As vantagens de ser uma ilha energética (competitiva)

  • João Galamba
  • 11:15

Se, ao invés das interligações elétricas, se der maior prioridade ao investimento em armazenamento de energia e na flexibilidade da procura, o potencial de industrialização verde sairia reforçado.

O reforço das interligações elétricas da Península Ibérica com a Europa continental sempre foi um tema que preocupou os governos de Portugal e de Espanha. Sendo uma ilha energética, os dois países ibéricos eram prejudicados porque a baixa capacidade de interligação elétrica limitava o acesso a eletricidade a preços mais competitivos, produzida mais a norte. Isto era verdade para a eletricidade e para o gás. Com a descarbonização, as renováveis e a eletrificação dos consumos energéticos, a situação mudou radicalmente.

Tendo Portugal e Espanha passado a ser países competitivos em termos de produção de eletricidade, qual deverá ser a posição sobre as interligações elétricas internacionais? Para alguns, a preocupação deve manter-se, mas pelas razões inversas às do passado recente, passando as interligações a ser vistas como a porta de saída de uma outra forma de exportação competitiva. Parece ser essa a posição do atual Governo, tendo mesmo o Primeiro-Ministro, na carta que escreveu à Presidente da Comissão Europeia, referido as interligações como tema prioritário na política energética da nova Comissão Europeia. Fará isto algum sentido? No atual contexto, não parece fazer muito.

Em primeiro lugar, se temos eletricidade barata de origem renovável e se o reforço das interligações permite exportar eletricidade, então o resultado seria o de subir o preço da eletricidade dos países exportadores e baixar o preço dos países importadores. Ou seja, o reforço das interligações deveria ser uma prioridade de quem quer passar a ter acesso a eletricidade a um preço mais competitivo, não de quem já o tem.

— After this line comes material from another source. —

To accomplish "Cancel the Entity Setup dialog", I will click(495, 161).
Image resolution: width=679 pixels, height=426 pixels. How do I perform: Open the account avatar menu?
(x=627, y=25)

Em segundo lugar, e como destaca a consultora McKinsey, a competitividade renovável de Portugal e Espanha, mais do que posicionar estes países como potenciais exportadores de eletricidade barata, torna possível uma vaga de industrialização verde, com os dois países ibéricos a serem destinos prioritários para indústrias eletrointensivas, que tradicionalmente se situavam no Centro e Norte do continente e que agora olham para o Sul como destino prioritário. O reforço das interligações, a ter algum efeito, seria o de restringir ou de esboroar essa vantagem competitiva ibérica.

Em terceiro lugar, mais do que tornar possível o reforço dos fluxos, em ambos os sentidos, da eletricidade, as interligações elétricas devem ser vistas como um elemento que aporta flexibilidade aos sistemas elétricos com elevada penetração de produção de eletricidade de origem renovável. Nesse sentido, juntamente com sistemas de armazenamento de energia e a chamada resposta da procura ou do consumo de eletricidade, as interligações elétricas têm valor porque facilitam a integração de renováveis à escala europeia.

Sendo apenas um entre vários elementos que dão flexibilidade ao sistema elétrico, uma coisa é certa: as interligações não parecem, dadas as atuais circunstâncias do mix de produção de eletricidade na Península Ibérica e correspondente competitividade de preço, merecer a prioridade que o Governo lhes aparenta querer dar, sobretudo se por interligações elétricas tivermos em mente, de modo prioritário, o reforço da capacidade de interligação elétrica com França. De todas as interligações elétricas, a dos Pirenéus parece a menos interessante de todas as possíveis, porque França, que é um sistema elétrico dominado pela tecnologia nuclear, é talvez o sistema elétrico menos complementar com o sistema elétrico de Portugal e com o de Espanha.

Se, ao invés das interligações elétricas, se der maior prioridade ao investimento em armazenamento de energia e na flexibilidade da procura, o potencial de industrialização verde identificado pela McKinsey sairia reforçado. Portanto, a haver uma preocupação prioritária do Governo, no domínio da política energética com reflexos diretos na dinamização económica, devia ser essa, deixando o tema das interligações elétricas internacionais, em particular o seu financiamento, para terceiros.